This was the Skeal Eile Pan knew, arrogant and dismissive. The boy began to advance on him anew, enraged. But once again the runes of his staff blazed and a fresh uneasiness washed through him.
He stopped once more, trying to decide what was wrong. The demon was here. It had to be. Close by. It felt as if it were right in front of him.
His gaze fastened on Skeal Eile. Right in front of him. Skeal Eile, for all intents and purposes, but yet not quite as Pan remembered him. Something was different—enough so that he realized the truth. He took a quick breath. He had almost missed it, almost given himself over to his worst enemy. This wasn’t the Seraphic he was dealing with,
even if that was how it appeared. It wasn’t the Seraphic who was standing there, speaking to him.
It was the demon.
The confrontation that Prue had warned him about was happening right now, and he hadn’t even been aware of it.
He had just enough time to whip the staff around in front of him like a shield, the magic flowing through its length and into his body, his startled recognition changing to steely determination as the demon attacked. It must have seen something in his eyes or read it in his body language, but it acted quickly, arms extending in a billowing of black robes, fire lancing out in a wicked green wave. The magic slammed into Panterra and threw him backward, knocking him off his feet to sprawl among the dead. It washed over him like a blanket that would smother him, sucking away all the air, its heat intensifying as it pressed downward. Pan fought back with his own magic, using the staff to keep the flames at bay, fighting to gain space and time.
When the attack broke off, a sudden cessation of sustained effort, Pan rolled away from the place to which he had been pinned and surged back to his feet. But at once the attack began anew, this time in a series of sharp bursts that struck with such force his bones rattled. He fought this attack off, too, but it drained his energy and left him shaking. The demon was giving him no chance to react to what was happening. He was fighting a defensive battle, and the effort he was expending kept him from mounting any sort of counteroffensive.
“Put down the staff, Panterra!” the demon shouted at him, striking out once more, using blades of fire this time, spear points that lanced and cut like steel edges. “You can’t harm me. You can’t defeat me. Don’t be foolish. Lay down the staff, and I will let you live. The staff is all I care about.”
He kept coming toward Pan as he attacked, getting steadily closer. Pan was being wrenched about, knocked over each time he sought to gain his feet, pressed backward as if by a great wind.
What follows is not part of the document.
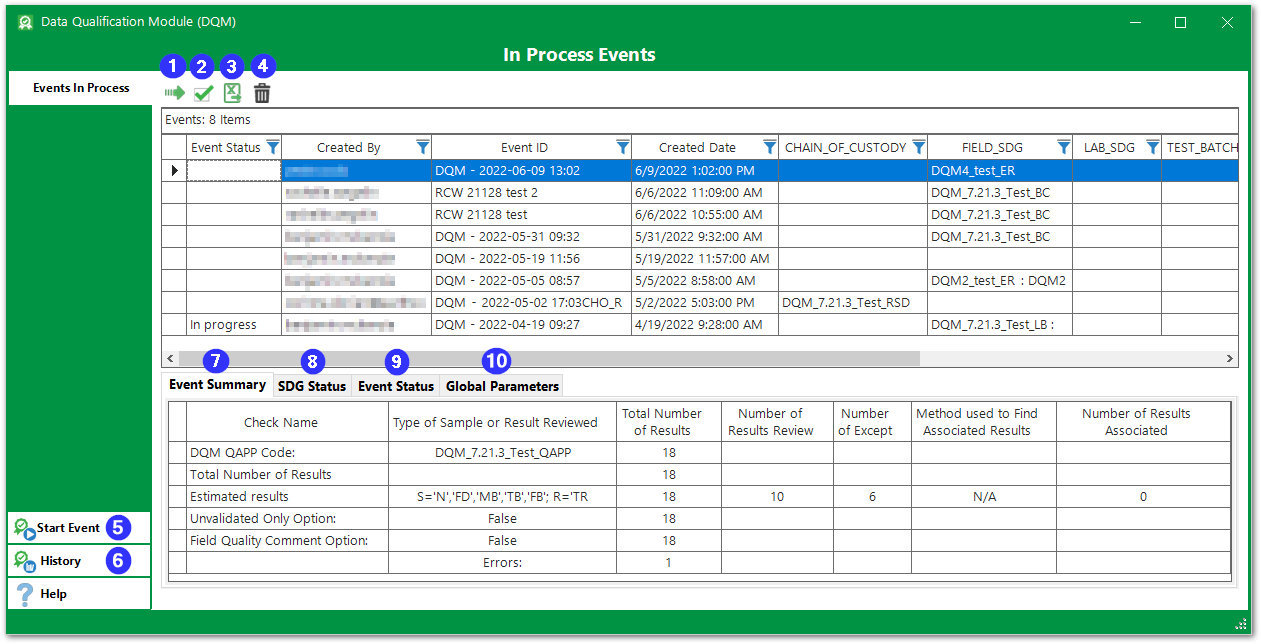Click the green forward arrow to submit event

[x=174, y=92]
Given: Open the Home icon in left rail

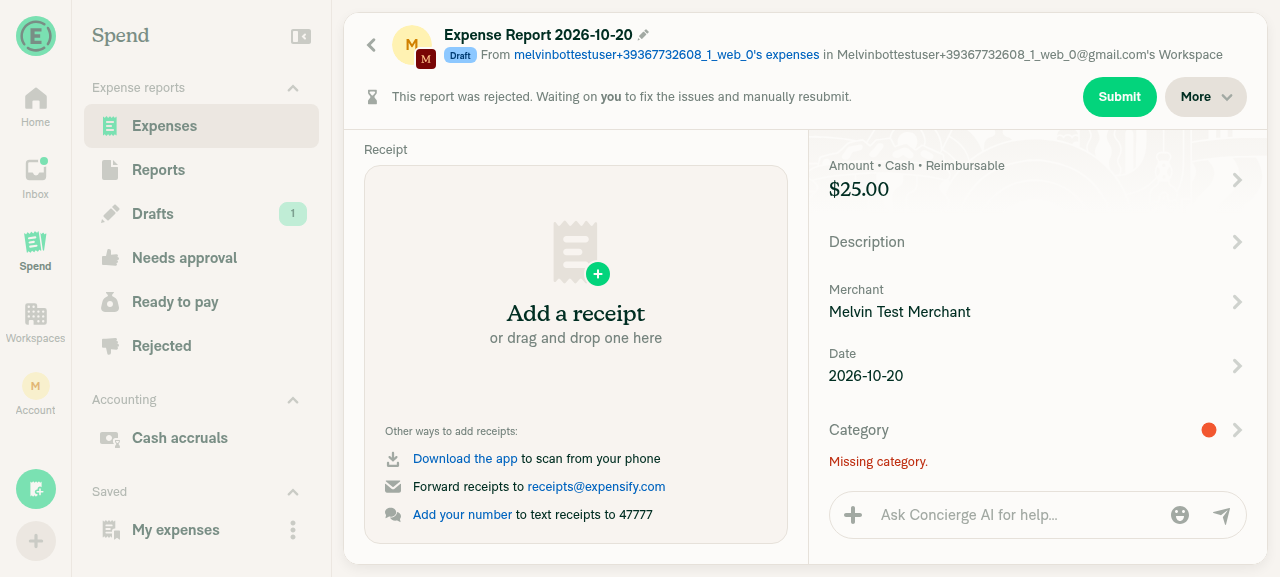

He managed to keep the staff between himself and the demon, fending off each punishing blow it delivered, but he could do little else.
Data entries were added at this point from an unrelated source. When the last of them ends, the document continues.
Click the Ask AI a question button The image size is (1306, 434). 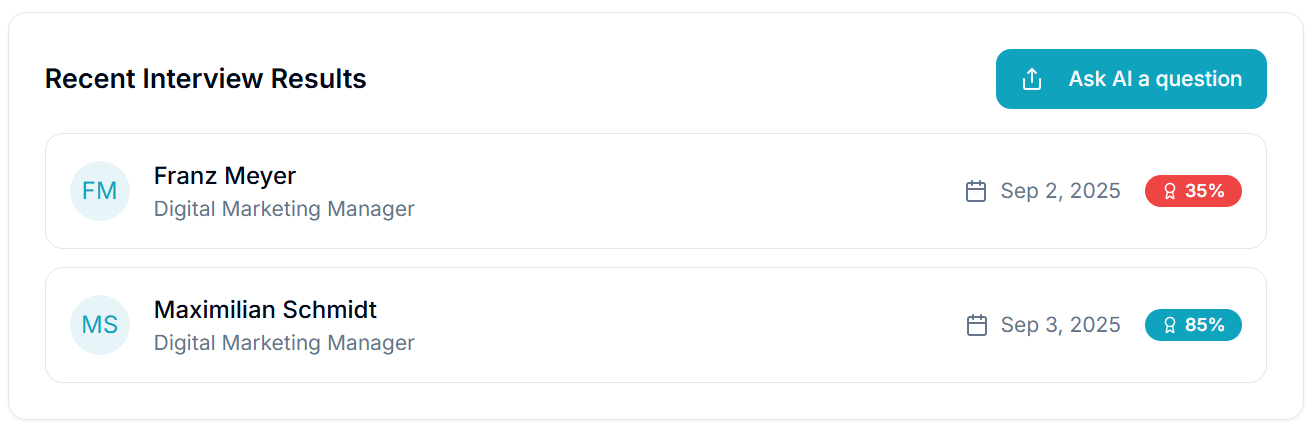(x=1130, y=79)
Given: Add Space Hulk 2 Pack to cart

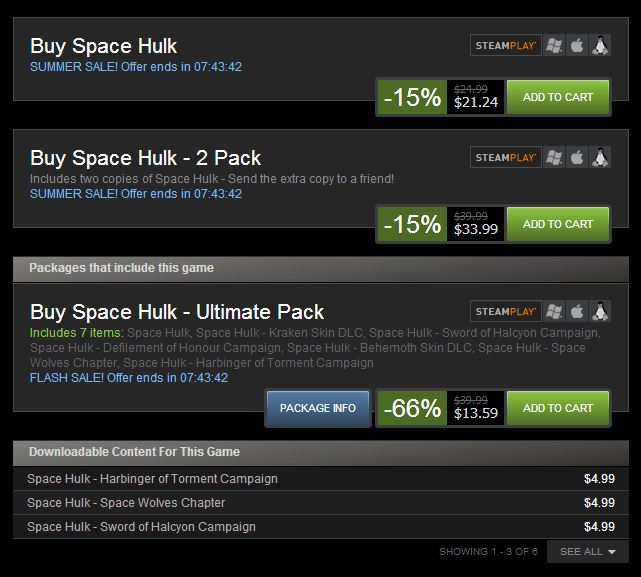Looking at the screenshot, I should pyautogui.click(x=558, y=224).
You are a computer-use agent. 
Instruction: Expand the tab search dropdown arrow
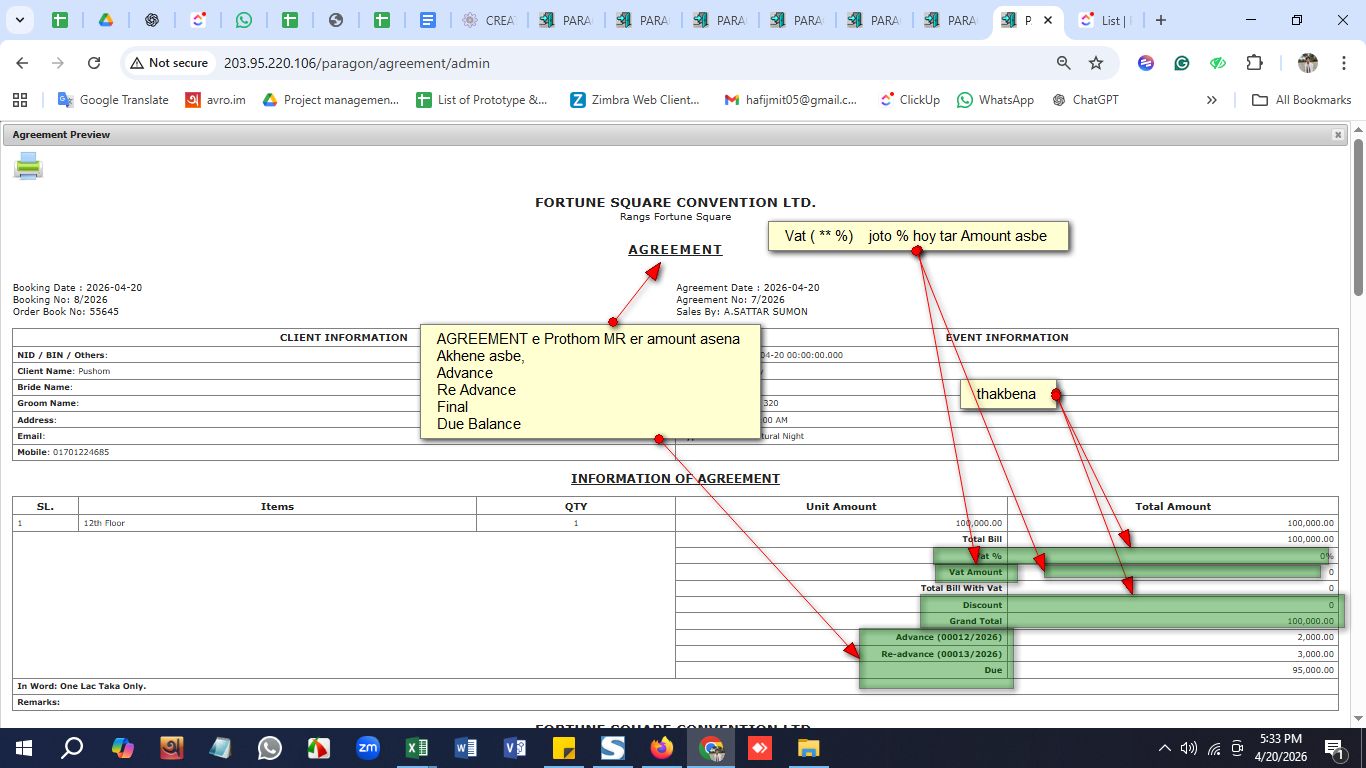tap(21, 20)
“Are you listening?” the demon called out. “Time isn’t something you have to waste, boy. Better that you do as I say before I am forced to turn you to dust. What a shame it would be if you failed to protect that little girl who thinks so much of you.”
Pan clenched his teeth, trying to respond. But he couldn’t speak.
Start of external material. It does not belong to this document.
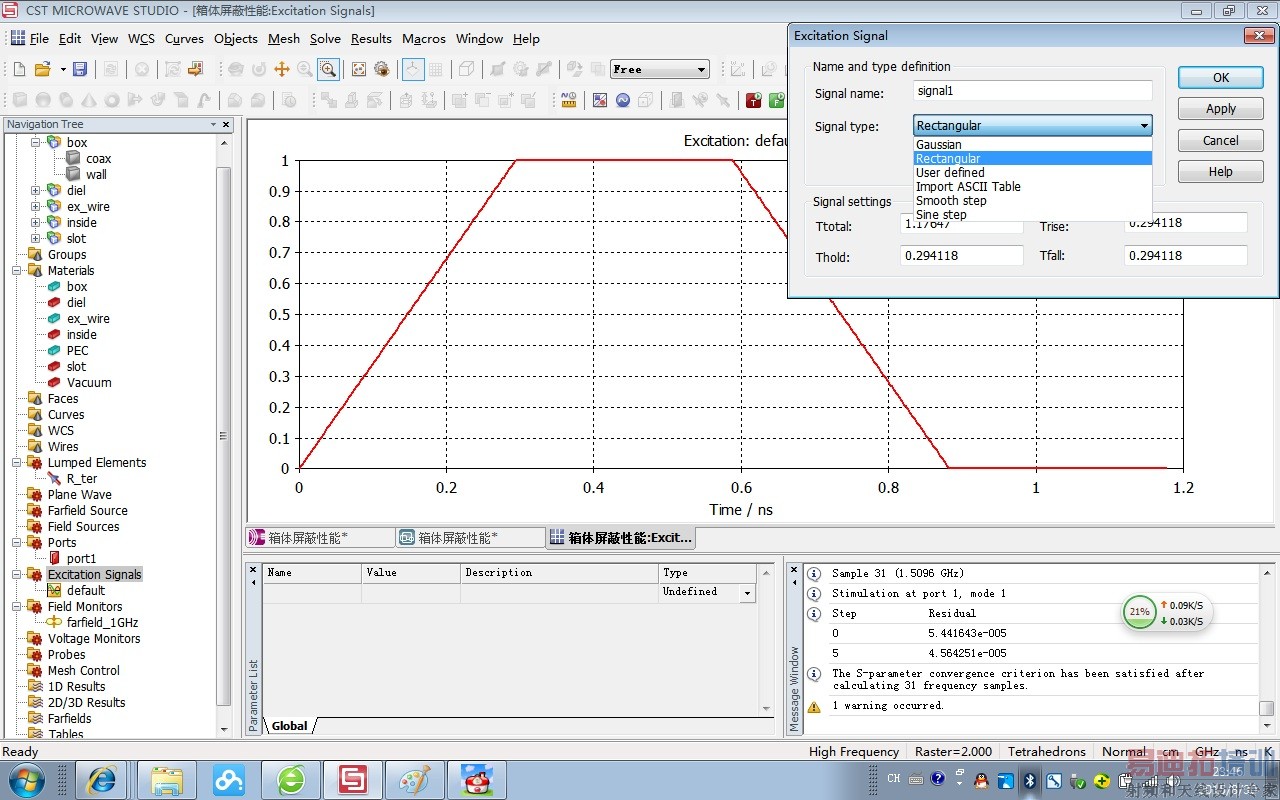Click the New file icon
The image size is (1280, 800).
point(19,69)
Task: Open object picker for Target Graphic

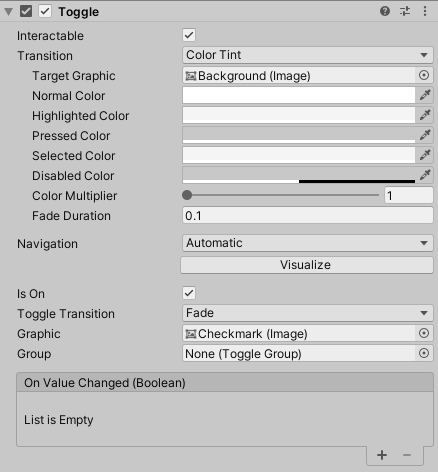Action: point(424,75)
“Your friends are all dead, Panterra. Did you know that? The girl is all that’s left. If you want to keep her safe, lay down the staff. Don’t be a fool. Do it now.”
Whatever else he did, it would not be that. His hands tightened on the length of black wood, feeling the steady pulse of the runes against his skin, and he fought his way back to his feet once more.
PRUE LISS WAS STILL CROUCHED behind the rocks at the entrance to the pass when Panterra Qu appeared from out of the fading night. She watched him approach the killing field and the waiting demon. She had thought to go to him right away when she saw him, but Aislinne had pulled her down again, shaking her head. Wait, she had mouthed silently.
When Pan had begun speaking with the demon, assuming it was Skeal Eile, Prue almost went to him again. But then the demon did something to give himself away, and Pan summoned the magic of the black staff just in time to save himself. From there, the battle had escalated quickly until now the mountain air was thick with smoky residue from expended magic, the smell bitter and strong in her nostrils, the taste metallic on her tongue.
I have to do something to help him, she thought.